═══ Information given

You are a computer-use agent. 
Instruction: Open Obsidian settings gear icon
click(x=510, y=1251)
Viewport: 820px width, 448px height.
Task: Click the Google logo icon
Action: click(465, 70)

══════

__Stated problem__: Reproduce each of the items above word for word, with nothing changed.

__The response__:
You are a computer-use agent. 
Instruction: Open Obsidian settings gear icon
click(x=510, y=1251)
Viewport: 820px width, 448px height.
Task: Click the Google logo icon
Action: click(465, 70)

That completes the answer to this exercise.